Io ripresi il mio idillio. Tre giorni fa ho acquistato al supermercato 7 flaconi di Cif con Candeggina nella confezione da 500 ml e ne ho rilevato i colori tiepoleschi, flacone verde e tappo rosa; li ho collocati in un catino della medesima tonalità del tappo creando un'installazione effimera che è stata apprezzata da ospiti e che ho anche fotografato a futura memoria con il telefonino.
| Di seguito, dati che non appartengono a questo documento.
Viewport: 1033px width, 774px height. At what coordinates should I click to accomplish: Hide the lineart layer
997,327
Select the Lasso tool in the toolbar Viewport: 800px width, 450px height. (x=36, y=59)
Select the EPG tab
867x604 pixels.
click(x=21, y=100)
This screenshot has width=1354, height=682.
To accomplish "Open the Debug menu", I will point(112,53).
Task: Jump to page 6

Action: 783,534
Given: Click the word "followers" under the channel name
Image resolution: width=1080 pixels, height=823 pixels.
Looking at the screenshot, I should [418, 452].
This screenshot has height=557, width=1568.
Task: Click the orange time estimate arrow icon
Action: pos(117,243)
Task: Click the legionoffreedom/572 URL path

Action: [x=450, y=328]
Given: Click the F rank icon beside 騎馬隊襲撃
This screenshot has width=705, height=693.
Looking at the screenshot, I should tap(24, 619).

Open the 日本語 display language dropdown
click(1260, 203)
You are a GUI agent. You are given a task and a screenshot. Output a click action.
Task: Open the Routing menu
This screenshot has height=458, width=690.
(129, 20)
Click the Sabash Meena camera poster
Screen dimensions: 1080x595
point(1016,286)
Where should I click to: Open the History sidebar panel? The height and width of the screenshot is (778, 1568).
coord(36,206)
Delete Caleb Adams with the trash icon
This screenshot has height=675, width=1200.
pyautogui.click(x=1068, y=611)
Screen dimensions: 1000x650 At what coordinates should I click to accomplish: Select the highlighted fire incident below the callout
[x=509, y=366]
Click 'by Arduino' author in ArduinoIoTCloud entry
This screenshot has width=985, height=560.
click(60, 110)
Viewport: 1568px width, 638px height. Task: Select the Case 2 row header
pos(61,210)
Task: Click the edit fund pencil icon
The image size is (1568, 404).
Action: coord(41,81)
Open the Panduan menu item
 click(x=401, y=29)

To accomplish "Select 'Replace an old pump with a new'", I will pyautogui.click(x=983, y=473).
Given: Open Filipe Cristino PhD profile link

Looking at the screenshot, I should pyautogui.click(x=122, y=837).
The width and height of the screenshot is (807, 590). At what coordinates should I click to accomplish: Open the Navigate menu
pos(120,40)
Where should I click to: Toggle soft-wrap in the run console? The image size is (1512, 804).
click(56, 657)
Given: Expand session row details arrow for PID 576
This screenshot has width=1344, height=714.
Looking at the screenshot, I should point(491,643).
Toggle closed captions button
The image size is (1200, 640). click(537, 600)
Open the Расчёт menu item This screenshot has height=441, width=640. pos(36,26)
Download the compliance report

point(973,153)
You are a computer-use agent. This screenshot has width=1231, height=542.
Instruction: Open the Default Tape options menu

Come dice la presentazione sul sito www.unilever.com 'tutti sanno che la vita reale è sporca' e quindi bisogna provvedere a pulirla.
Lì trovate suggerimenti su come rimettere in sesto la vostra casa anche 'under pressure' con 15, 30 o 60 minuti di tempo a disposizione e trovate anche tutta la storia del Cif: arrivato nel 1969, lanciato dapprima in Francia e solo in seguito (come sappiamo) in altri 45 paesi, ha fatto fuori le polveri abrasive precedentemente utilizzate e si è affermato per il suo carattere 'strong yet gentle'. In GB sponsorizza un programma TV prime time che si intitola How Clean is your House che va a scovare le case inglesi più sporche (1,4 milioni di spettatori nel 2004, c'è attenzione al problema) per ripulirle a dovere.
Manca sul sito la parentesi della variazione di immagine di cui vi abbiamo dato conto qui in Opera Soap. Come tutte le cose che accadono dietro le quinte si tratta di informazioni confidenziali, riservate agli addetti ai lavori (domestici) e ai cultori del dettaglio, destinate per lo più a rimanere patrimonio di pochi, gettando però, nel caso siano rivelate, una nuova luce sullo spettacolo.

E The Show Must Go On, come canta l'indimenticato frontman dei Queen Freddy Mercury (che, fra l'altro, appare nel video che gira su Youtube vestito da donna e nell'atto di passare l'aspirapolvere), come deve andare avanti e mai deve arrestarsi la missione di tenere la casa pulita, anche se 'Inside my heart is breaking' e 'my make-up may be flaking': una buona passata di Cif, se pure non rimetterà in sesto il cuore spezzato o il make-up sfatto, certamente ne eliminerà cocci e residui e ci aprirà uno spiraglio, consolatorio e sicuro, su un mondo più pulito, quindi più accogliente, quindi, ça va sans dire, migliore.